Bob Cummins - Analyst
Okay. In terms of the acquisition targets, are there any other situations of public or maybe non-public companies that have a large private label business that doesn’t fit in with their strategies the way Del Monte saw the businesses that they sold? Are you more likely to buy private companies or what?
Sam K. Reed - Chairman and CEO
Bob, this is Sam. In that regard, we won’t comment about a specific attribute or characterization of targets, but as we look over the broad landscape here, we think that there are going to be opportunities on both of the fronts that you mention for us to consider, and ones that will be attractive when we put the matter through our acquisition filter.
A key point here is that we’re looking for both financial performance and synergies as we pursue these businesses.
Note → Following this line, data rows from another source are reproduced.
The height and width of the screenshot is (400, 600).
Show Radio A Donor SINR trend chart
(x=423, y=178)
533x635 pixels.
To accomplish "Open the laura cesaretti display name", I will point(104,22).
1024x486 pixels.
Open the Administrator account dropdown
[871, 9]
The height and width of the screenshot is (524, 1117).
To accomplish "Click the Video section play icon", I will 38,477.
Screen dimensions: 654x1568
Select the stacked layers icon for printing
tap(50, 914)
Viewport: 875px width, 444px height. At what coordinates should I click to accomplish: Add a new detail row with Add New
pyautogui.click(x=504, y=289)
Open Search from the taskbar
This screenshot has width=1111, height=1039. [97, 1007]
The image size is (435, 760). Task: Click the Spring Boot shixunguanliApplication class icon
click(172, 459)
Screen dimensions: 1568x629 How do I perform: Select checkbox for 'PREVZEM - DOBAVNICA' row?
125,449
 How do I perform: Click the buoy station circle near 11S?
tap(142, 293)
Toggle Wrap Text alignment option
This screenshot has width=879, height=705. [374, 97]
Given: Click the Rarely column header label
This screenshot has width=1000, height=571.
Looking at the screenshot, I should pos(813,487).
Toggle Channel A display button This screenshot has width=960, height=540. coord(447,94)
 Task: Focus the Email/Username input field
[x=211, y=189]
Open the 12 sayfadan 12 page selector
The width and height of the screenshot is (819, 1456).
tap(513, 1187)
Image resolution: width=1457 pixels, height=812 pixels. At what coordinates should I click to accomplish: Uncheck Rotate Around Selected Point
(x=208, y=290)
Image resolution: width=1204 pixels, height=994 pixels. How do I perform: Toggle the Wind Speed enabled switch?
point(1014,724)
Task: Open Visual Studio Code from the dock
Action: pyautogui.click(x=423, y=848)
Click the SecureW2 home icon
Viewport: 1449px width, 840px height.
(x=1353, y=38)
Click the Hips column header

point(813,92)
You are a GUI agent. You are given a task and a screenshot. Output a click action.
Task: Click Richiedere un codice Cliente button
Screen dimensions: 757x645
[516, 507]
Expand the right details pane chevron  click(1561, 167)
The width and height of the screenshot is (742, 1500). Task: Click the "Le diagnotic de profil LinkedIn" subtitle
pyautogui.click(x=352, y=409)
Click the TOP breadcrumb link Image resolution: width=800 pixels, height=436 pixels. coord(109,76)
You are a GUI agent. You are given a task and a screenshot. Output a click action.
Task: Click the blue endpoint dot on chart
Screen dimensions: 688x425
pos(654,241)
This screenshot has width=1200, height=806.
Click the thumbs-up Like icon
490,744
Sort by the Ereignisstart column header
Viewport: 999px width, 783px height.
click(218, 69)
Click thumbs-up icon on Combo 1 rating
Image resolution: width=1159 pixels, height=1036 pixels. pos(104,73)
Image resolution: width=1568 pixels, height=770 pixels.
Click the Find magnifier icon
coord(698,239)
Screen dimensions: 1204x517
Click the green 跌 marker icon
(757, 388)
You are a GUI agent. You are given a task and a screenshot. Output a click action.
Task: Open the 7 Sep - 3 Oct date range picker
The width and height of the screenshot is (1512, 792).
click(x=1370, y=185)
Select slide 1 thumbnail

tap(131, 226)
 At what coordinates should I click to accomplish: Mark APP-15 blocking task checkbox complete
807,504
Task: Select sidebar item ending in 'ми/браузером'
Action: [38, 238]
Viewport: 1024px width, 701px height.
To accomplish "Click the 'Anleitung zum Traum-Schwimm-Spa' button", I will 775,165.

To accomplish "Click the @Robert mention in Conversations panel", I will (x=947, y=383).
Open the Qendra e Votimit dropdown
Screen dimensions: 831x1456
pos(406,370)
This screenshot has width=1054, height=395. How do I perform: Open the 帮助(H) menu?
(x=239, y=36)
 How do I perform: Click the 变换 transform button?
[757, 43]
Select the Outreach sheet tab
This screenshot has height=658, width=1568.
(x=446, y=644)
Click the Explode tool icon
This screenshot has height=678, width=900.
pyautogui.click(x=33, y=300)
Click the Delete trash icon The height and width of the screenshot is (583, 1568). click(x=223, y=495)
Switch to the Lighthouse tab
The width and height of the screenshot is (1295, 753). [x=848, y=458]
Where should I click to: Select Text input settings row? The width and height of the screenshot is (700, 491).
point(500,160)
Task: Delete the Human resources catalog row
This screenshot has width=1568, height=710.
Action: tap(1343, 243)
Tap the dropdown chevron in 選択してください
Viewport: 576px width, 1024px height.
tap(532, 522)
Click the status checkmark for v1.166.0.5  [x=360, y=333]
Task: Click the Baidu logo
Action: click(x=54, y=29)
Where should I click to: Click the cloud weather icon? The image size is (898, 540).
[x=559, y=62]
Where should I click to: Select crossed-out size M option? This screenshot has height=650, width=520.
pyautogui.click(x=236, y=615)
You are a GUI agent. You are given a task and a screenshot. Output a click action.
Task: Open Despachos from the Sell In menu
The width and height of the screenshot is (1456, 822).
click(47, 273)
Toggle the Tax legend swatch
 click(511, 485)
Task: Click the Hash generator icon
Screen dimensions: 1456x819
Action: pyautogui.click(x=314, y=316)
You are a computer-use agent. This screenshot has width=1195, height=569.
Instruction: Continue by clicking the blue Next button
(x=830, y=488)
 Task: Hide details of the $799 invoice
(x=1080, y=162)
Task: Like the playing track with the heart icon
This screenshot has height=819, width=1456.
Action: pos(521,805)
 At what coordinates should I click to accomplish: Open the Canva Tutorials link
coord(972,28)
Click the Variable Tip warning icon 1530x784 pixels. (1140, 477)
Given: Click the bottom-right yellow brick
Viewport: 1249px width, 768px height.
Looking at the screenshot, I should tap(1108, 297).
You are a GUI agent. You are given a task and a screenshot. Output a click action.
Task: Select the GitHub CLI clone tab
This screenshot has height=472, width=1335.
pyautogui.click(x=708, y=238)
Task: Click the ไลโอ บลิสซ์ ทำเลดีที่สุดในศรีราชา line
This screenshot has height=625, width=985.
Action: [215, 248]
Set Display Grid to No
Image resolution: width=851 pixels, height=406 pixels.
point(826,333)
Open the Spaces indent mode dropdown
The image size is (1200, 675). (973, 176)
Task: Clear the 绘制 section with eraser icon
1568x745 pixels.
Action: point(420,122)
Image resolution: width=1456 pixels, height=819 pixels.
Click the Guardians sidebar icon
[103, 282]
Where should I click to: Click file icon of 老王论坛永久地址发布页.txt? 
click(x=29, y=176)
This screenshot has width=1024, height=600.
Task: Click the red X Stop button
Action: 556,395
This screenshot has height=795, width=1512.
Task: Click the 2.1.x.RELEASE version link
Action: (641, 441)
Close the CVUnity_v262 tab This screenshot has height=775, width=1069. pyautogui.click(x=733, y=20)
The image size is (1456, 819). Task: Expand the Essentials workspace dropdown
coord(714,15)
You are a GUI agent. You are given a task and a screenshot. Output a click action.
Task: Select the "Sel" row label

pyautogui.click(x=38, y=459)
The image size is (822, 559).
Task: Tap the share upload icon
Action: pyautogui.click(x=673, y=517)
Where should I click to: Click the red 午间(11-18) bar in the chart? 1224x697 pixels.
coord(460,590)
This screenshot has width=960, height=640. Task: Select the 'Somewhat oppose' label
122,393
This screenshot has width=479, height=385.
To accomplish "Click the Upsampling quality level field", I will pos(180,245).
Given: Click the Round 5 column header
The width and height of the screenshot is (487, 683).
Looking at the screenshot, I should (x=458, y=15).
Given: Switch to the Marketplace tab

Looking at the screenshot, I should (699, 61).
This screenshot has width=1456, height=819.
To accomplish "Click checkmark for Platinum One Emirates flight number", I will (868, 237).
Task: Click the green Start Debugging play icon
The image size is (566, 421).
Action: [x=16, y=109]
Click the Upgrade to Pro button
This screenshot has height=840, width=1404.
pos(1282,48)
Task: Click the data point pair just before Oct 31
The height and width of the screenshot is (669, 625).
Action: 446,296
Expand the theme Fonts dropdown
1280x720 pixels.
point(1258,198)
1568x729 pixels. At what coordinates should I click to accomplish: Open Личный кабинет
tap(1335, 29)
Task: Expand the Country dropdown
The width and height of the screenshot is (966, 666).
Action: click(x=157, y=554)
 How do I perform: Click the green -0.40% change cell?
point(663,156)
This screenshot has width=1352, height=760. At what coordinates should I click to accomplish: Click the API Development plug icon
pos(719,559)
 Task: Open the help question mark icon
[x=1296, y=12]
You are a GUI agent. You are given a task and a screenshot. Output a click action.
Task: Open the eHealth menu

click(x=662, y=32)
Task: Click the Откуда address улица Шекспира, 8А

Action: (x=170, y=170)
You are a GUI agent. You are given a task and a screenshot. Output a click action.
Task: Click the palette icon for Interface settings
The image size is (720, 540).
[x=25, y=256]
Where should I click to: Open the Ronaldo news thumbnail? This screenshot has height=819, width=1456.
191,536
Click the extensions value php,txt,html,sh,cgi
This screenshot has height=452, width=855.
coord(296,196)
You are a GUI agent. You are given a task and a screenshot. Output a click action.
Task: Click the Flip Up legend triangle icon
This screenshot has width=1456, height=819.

But equally well that we are looking for what I would call strategic value, and that the category itself appears to be one that’s healthy with sustainable growth and all of the matters we’ve discussed there.
I think the other key factor is that while they are small and not glamorous, these bolt-ons offer a really great value to us, and we’re so well pleased with the effect of the Oxford Foods that we will continue to look for business -- these small businesses that fit nicely with soup, with pickles, and with powder. The existing smaller regional players.
Bob Cummins - Analyst
Good. Thanks. That’s very helpful.
Sam K. Reed - Chairman and CEO
Good to talk to you again, Bob.
Bob Cummins - Analyst
Nice to talk to you, Sam.
Operator
At this time, it appears we have no further questions, so I’d like to turn the call back over to Mr. Reed for any additional or closing remarks.
Sam K. Reed - Chairman and CEO
We thank all of you for joining us this morning. We will in the next month observe our first anniversary, in another six weeks or so, as a public company. We think that we have established in this quarter, as I’d indicated, a first installment on an ongoing program of improvement in our core operations and our ability to do bolt-on acquisitions as well as consider large scale strategic acquisitions. And in each of these matters, we see the performance and the events of the last quarter as only the first installment of an ongoing series.
We look forward to talking to many of you again after we’ve completed the second quarter. And again, thank you for joining us.
Operator
Thank you, ladies and gentlemen, for your participation on today’s call. That does conclude our presentation.